Durante los últimos 40 años, Chile ha experimentado una profunda transformación económica y social, de la mano de un modelo de desarrollo que privilegia la libertad y el emprendimiento por sobre el impulso del Estado para generar crecimiento, riqueza y bienestar. Lo anterior ha sido acompañado de un manejo responsable de las finanzas públicas, una conducción autónoma de la política monetaria y una regulación prudencial que convirtió al sistema financiero nacional en uno de los más sólidos del mundo.
Sin embargo, y aunque resulte paradójico, no hemos logrado que este entorno de estabilidad macroeconómica se traduzca en un crecimiento económico dinámico o incluso cercano al de otras economías comparables con la nuestra. Así, entre 1980 y 2016 nuestro país creció a un ritmo promedio anual de 4,5%, por debajo de lo observado en Irlanda (4,7%), Corea (6,2%) o China (9,7%). Más aún, durante los últimos cuatro años la capacidad de crecimiento económico se ha deteriorado significativamente, para alcanzar un promedio de 1,8% en dicho periodo.

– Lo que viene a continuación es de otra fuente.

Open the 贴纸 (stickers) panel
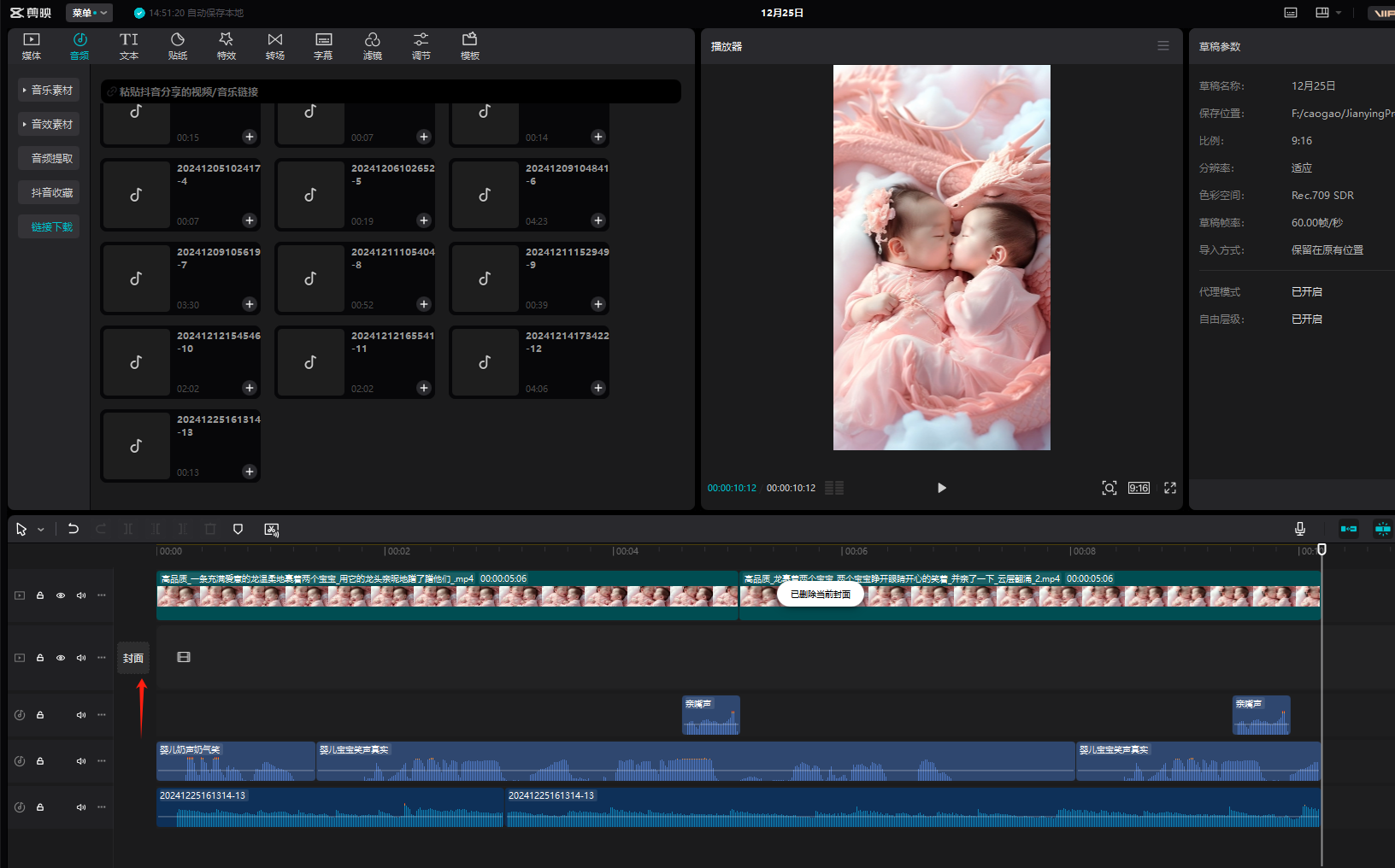Viewport: 1395px width, 868px height. (x=178, y=46)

Lo anterior ha limitado las posibilidades de mejorar el bienestar para las familias chilenas. ¿Por qué no hemos logrado crecer de manera sostenida? Sin olvidar los efectos de los ciclos económicos internacionales y la incertidumbre regulatoria que ha afectado gravemente la inversión bajo la actual administración, la evidencia apunta a que el bajo dinamismo económico es resultado de la modesta expansión de la productividad, que dicho sea de paso se ve afectada por la incertidumbre regulatoria.
Entre 1990 y 1999, la productividad de la economía creció a un ritmo anual de 2,1%, sin embargo desde ese año y hasta ahora, el ritmo de expansión promedio anual de la productividad es de apenas 0,3%, según cifras de la Comisión Nacional de Productividad.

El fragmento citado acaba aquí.